BLN-YOLO: A Lightweight Neural Network Framework for Enhanced Forest Fire Detection
DOI:
https://doi.org/10.71411/ai.2025.v1i1.627关键词:
Forest Fire Detection, Lightweight Model, Detection Head, Feature Pyramid, Real-time Monitoring摘要
This paper introduces BLN-YOLO, a lightweight model improved from YOLOv8n, addressing two key challenges in forest fire detection: poor real-time performance of traditional methods and the accuracy-efficiency trade-off in lightweight architectures. The model employs a three-stage optimization: 1) Integrating Local Spatial Attention (LSKA) in the backbone to enhance fire feature extraction; 2) Adopting a cross-scale BiFPN feature pyramid in the neck for efficient multi-scale fusion and small-target detection; 3) Replacing detection heads with Low-rank Decomposed (LSCD) structures to reduce parameters.

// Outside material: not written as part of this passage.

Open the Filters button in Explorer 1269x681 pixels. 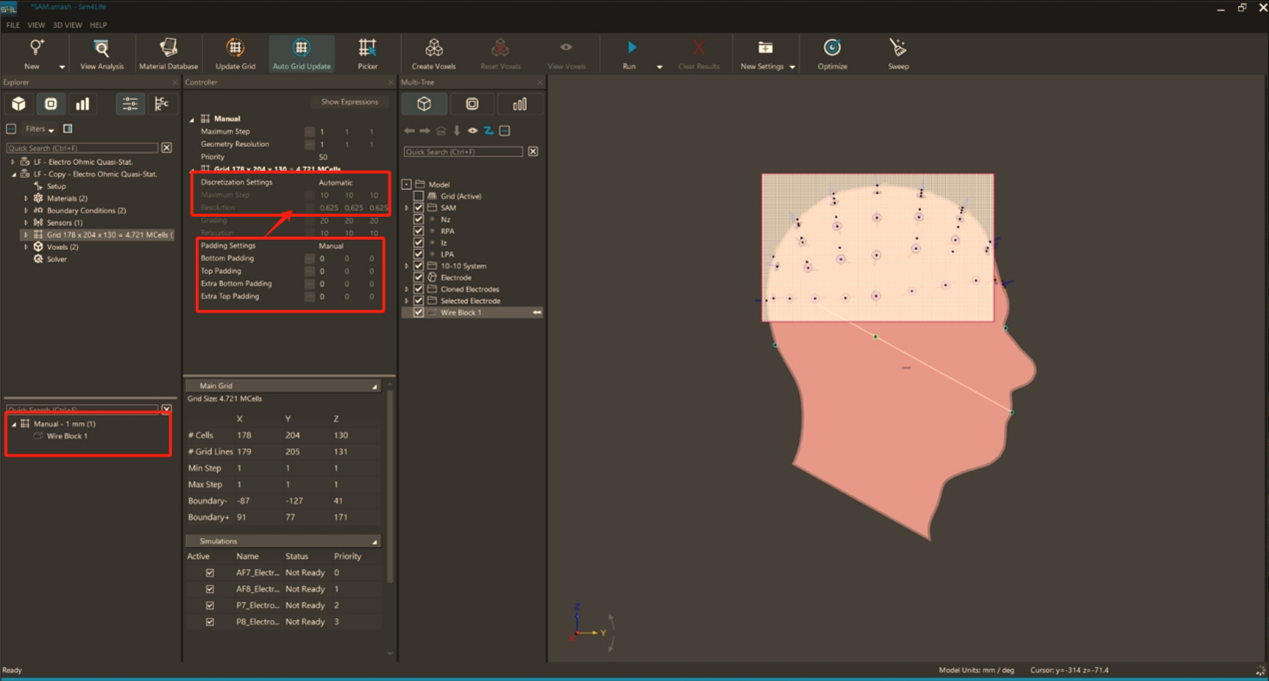(x=40, y=129)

For edge deployment, a two-stage compression is proposed: structured pruning via LAMP criteria removes redundant weights, while knowledge distillation transfers teacher model's feature responses and decision boundaries to mitigate accuracy loss. Experimental results show BLN-YOLO achieves 79.4% parameter reduction, 0.6% mAP improvement, 77.4% memory savings, and 11.4% faster inference compared to YOLOv8n, meeting ultra-real-time detection requirements.